2. Convergence sur un Niveau Formel a priori Au delà de la description logico analytique

L’analyse souligne une convergence fondamentale entre la Grammaire Cognitive et la Sémantique Interprétative : la mise en lumière d’un niveau formel a priori de la signification, indépendant de la description logico-analytique. Ce niveau, identifié comme préliminaire à la logique de la vérité, englobe des concepts partagés comme l'articulation figure/fond, la saillance, le profilage, la cohérence de forme, et les processus de dissimilation et assimilation de sèmes. Cette perspective rejoint la vision stratifiée de la logique chez Husserl, avec une grammaire a priori fondamentale qui sous-tend les niveaux logiques supérieurs de la non-contradiction et de la vérité. La schématicité des modèles, tant en CG qu'en SI, est présentée comme une caractéristique essentielle de cette capacité d’abstraction formelle, permettant la construction de représentations indépendantes de toute matière concrète. Le texte explique que l’aptitude commune à abstraire des représentations indépendantes de toute matière concrète permet de mettre à jour l’existence d’un niveau grammatical/sémantique a priori qui précède le niveau logique à proprement parler.

IV.Prédicats Vagues et le Paradoxe du Sorite Une Analyse Phénoménologique

L'article examine les prédicats vagues et leur pertinence pour l'analyse phénoménologique de la signification.
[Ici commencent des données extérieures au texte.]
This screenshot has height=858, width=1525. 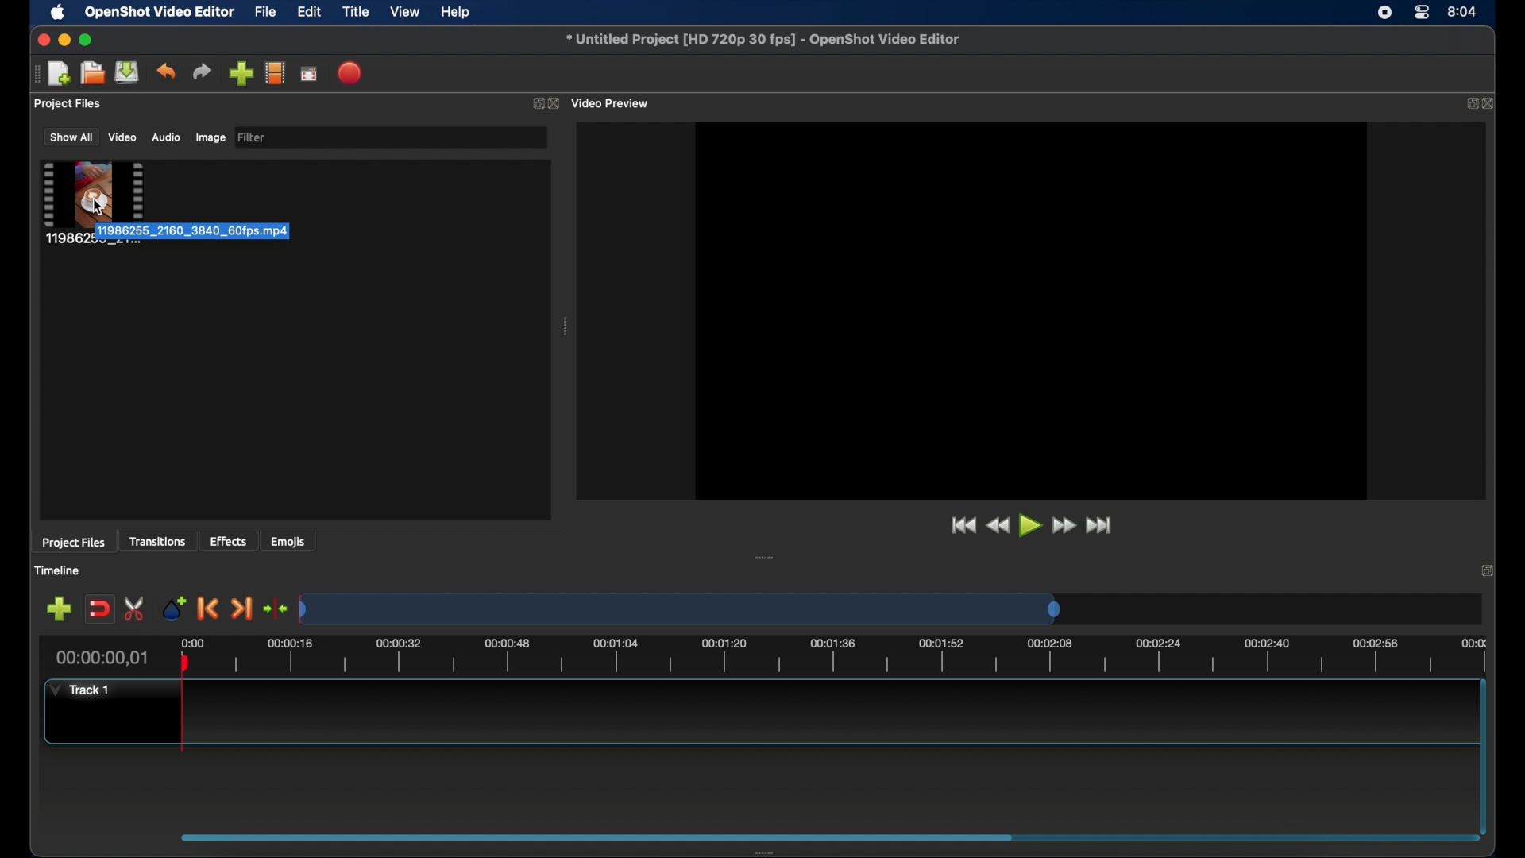 What do you see at coordinates (208, 609) in the screenshot?
I see `previous marker` at bounding box center [208, 609].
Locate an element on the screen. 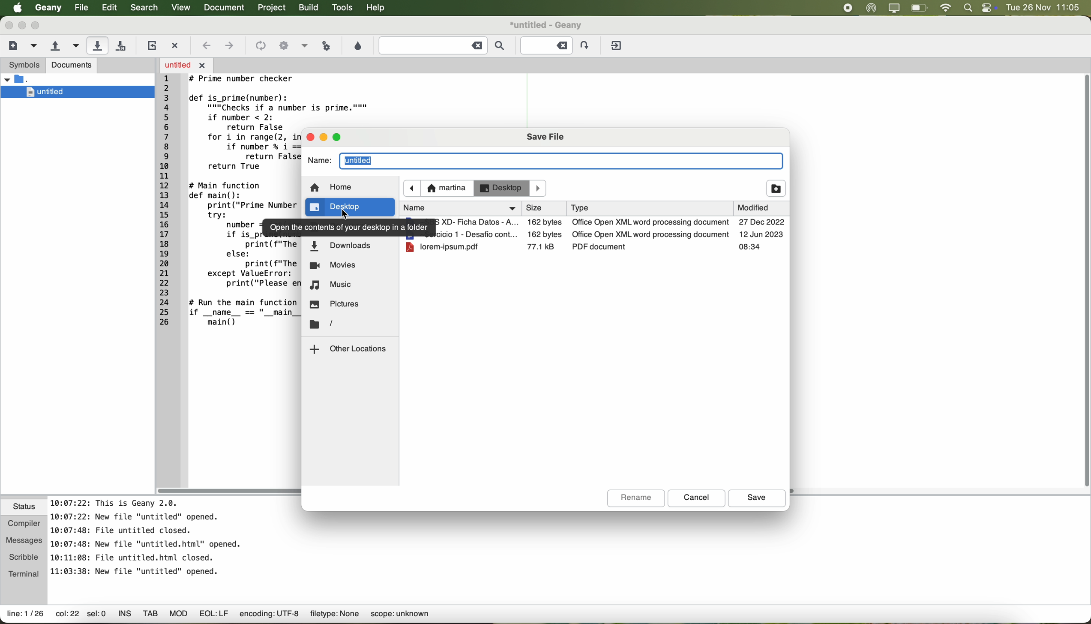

Le paradoxe du Sorite est utilisé pour illustrer la difficulté de définir des limites claires dans certains domaines sémantiques. L'analyse met en lumière l'importance de la distinction entre constituants et éléments pour une compréhension précise du sens, et remet en question les modèles qui supposent une identité entre les éléments (hypothèse de la constance).